→ **WHAT YOU WILL DO**
Nothing should be left out: repeat all the data exactly.

[Stored items from a collection]
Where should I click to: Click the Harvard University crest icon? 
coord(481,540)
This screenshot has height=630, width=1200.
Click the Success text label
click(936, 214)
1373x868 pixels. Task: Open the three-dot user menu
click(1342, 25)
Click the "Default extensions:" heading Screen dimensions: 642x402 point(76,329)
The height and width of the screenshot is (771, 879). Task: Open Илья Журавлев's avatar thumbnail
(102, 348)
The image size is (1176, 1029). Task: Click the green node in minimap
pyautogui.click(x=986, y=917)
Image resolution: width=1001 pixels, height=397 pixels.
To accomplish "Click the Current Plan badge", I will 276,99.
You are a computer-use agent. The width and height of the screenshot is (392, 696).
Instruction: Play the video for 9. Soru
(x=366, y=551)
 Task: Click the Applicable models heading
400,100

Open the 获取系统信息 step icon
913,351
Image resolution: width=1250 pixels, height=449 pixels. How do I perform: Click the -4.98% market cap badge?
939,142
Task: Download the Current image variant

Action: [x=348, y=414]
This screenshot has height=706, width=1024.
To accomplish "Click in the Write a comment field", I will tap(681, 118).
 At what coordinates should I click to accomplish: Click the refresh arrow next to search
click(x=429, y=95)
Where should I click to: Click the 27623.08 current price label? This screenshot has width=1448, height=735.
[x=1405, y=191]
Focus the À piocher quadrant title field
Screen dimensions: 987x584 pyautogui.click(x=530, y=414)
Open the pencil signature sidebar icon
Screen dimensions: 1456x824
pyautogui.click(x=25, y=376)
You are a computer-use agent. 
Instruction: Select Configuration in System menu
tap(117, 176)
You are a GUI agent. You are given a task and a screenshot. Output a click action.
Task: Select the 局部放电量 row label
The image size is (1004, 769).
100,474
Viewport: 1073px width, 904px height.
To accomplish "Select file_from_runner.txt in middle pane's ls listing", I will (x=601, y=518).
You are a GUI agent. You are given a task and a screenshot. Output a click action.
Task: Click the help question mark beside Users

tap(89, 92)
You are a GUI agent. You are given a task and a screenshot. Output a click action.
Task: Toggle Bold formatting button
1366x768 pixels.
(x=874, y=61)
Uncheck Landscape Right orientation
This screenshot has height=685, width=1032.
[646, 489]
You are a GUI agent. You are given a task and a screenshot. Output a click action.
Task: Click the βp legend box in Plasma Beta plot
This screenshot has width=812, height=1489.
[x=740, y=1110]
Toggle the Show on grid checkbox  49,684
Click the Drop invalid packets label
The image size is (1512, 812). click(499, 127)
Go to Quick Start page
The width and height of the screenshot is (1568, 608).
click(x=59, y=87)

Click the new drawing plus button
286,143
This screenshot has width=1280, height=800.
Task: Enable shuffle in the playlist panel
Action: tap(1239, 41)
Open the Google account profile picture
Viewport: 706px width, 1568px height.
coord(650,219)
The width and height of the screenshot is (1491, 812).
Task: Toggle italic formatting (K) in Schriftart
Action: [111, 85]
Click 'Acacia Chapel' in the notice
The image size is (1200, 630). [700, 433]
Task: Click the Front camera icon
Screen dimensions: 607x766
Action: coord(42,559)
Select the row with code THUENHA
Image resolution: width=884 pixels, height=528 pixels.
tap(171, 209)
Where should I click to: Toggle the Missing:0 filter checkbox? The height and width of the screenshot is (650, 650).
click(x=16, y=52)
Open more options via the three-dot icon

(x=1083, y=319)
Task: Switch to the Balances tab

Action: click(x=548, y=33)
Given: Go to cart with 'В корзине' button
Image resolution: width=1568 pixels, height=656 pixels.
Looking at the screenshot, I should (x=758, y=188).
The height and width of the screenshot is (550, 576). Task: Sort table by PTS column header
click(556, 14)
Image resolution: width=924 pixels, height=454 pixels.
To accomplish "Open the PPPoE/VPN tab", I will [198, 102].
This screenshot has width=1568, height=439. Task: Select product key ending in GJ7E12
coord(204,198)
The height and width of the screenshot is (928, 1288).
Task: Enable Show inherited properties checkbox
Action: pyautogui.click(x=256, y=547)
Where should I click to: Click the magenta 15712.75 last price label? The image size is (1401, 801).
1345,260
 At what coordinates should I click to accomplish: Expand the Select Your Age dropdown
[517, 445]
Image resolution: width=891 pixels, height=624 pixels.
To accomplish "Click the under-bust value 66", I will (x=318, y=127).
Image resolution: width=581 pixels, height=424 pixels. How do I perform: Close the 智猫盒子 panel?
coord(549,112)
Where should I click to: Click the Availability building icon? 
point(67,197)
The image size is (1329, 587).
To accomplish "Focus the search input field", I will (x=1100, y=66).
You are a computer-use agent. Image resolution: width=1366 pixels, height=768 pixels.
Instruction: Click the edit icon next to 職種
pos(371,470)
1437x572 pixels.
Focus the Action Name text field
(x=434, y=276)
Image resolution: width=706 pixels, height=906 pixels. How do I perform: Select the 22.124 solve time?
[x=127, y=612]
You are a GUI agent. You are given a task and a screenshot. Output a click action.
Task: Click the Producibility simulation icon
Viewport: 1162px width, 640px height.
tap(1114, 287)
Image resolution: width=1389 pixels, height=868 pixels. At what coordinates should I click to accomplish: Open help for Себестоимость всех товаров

→ **ANSWER AREA**
Where should I click to: Click the Harvard University crest icon? 
coord(481,540)
This screenshot has height=630, width=1200.
Click the Success text label
click(936, 214)
1373x868 pixels. Task: Open the three-dot user menu
click(1342, 25)
Click the "Default extensions:" heading Screen dimensions: 642x402 point(76,329)
The height and width of the screenshot is (771, 879). Task: Open Илья Журавлев's avatar thumbnail
(102, 348)
The image size is (1176, 1029). Task: Click the green node in minimap
pyautogui.click(x=986, y=917)
Image resolution: width=1001 pixels, height=397 pixels.
To accomplish "Click the Current Plan badge", I will 276,99.
You are a computer-use agent. The width and height of the screenshot is (392, 696).
Instruction: Play the video for 9. Soru
(x=366, y=551)
 Task: Click the Applicable models heading
400,100

Open the 获取系统信息 step icon
913,351
Image resolution: width=1250 pixels, height=449 pixels. How do I perform: Click the -4.98% market cap badge?
939,142
Task: Download the Current image variant

Action: [x=348, y=414]
This screenshot has height=706, width=1024.
To accomplish "Click in the Write a comment field", I will tap(681, 118).
 At what coordinates should I click to accomplish: Click the refresh arrow next to search
click(x=429, y=95)
Where should I click to: Click the 27623.08 current price label? This screenshot has width=1448, height=735.
[x=1405, y=191]
Focus the À piocher quadrant title field
Screen dimensions: 987x584 pyautogui.click(x=530, y=414)
Open the pencil signature sidebar icon
Screen dimensions: 1456x824
pyautogui.click(x=25, y=376)
You are a computer-use agent. 
Instruction: Select Configuration in System menu
tap(117, 176)
You are a GUI agent. You are given a task and a screenshot. Output a click action.
Task: Select the 局部放电量 row label
The image size is (1004, 769).
100,474
Viewport: 1073px width, 904px height.
To accomplish "Select file_from_runner.txt in middle pane's ls listing", I will (x=601, y=518).
You are a GUI agent. You are given a task and a screenshot. Output a click action.
Task: Click the help question mark beside Users

tap(89, 92)
You are a GUI agent. You are given a task and a screenshot. Output a click action.
Task: Toggle Bold formatting button
1366x768 pixels.
(x=874, y=61)
Uncheck Landscape Right orientation
This screenshot has height=685, width=1032.
[646, 489]
You are a GUI agent. You are given a task and a screenshot. Output a click action.
Task: Click the βp legend box in Plasma Beta plot
This screenshot has width=812, height=1489.
[x=740, y=1110]
Toggle the Show on grid checkbox  49,684
Click the Drop invalid packets label
The image size is (1512, 812). click(499, 127)
Go to Quick Start page
The width and height of the screenshot is (1568, 608).
click(x=59, y=87)

Click the new drawing plus button
286,143
This screenshot has width=1280, height=800.
Task: Enable shuffle in the playlist panel
Action: tap(1239, 41)
Open the Google account profile picture
Viewport: 706px width, 1568px height.
coord(650,219)
The width and height of the screenshot is (1491, 812).
Task: Toggle italic formatting (K) in Schriftart
Action: [111, 85]
Click 'Acacia Chapel' in the notice
The image size is (1200, 630). [700, 433]
Task: Click the Front camera icon
Screen dimensions: 607x766
Action: coord(42,559)
Select the row with code THUENHA
Image resolution: width=884 pixels, height=528 pixels.
tap(171, 209)
Where should I click to: Toggle the Missing:0 filter checkbox? The height and width of the screenshot is (650, 650).
click(x=16, y=52)
Open more options via the three-dot icon

(x=1083, y=319)
Task: Switch to the Balances tab

Action: click(x=548, y=33)
Given: Go to cart with 'В корзине' button
Image resolution: width=1568 pixels, height=656 pixels.
Looking at the screenshot, I should (x=758, y=188).
The height and width of the screenshot is (550, 576). Task: Sort table by PTS column header
click(556, 14)
Image resolution: width=924 pixels, height=454 pixels.
To accomplish "Open the PPPoE/VPN tab", I will [198, 102].
This screenshot has width=1568, height=439. Task: Select product key ending in GJ7E12
coord(204,198)
The height and width of the screenshot is (928, 1288).
Task: Enable Show inherited properties checkbox
Action: pyautogui.click(x=256, y=547)
Where should I click to: Click the magenta 15712.75 last price label? The image size is (1401, 801).
1345,260
 At what coordinates should I click to accomplish: Expand the Select Your Age dropdown
[517, 445]
Image resolution: width=891 pixels, height=624 pixels.
To accomplish "Click the under-bust value 66", I will (x=318, y=127).
Image resolution: width=581 pixels, height=424 pixels. How do I perform: Close the 智猫盒子 panel?
coord(549,112)
Where should I click to: Click the Availability building icon? 
point(67,197)
The image size is (1329, 587).
To accomplish "Focus the search input field", I will (x=1100, y=66).
You are a computer-use agent. Image resolution: width=1366 pixels, height=768 pixels.
Instruction: Click the edit icon next to 職種
pos(371,470)
1437x572 pixels.
Focus the Action Name text field
(x=434, y=276)
Image resolution: width=706 pixels, height=906 pixels. How do I perform: Select the 22.124 solve time?
[x=127, y=612]
You are a GUI agent. You are given a task and a screenshot. Output a click action.
Task: Click the Producibility simulation icon
Viewport: 1162px width, 640px height.
tap(1114, 287)
Image resolution: width=1389 pixels, height=868 pixels. At what coordinates should I click to accomplish: Open help for Себестоимость всех товаров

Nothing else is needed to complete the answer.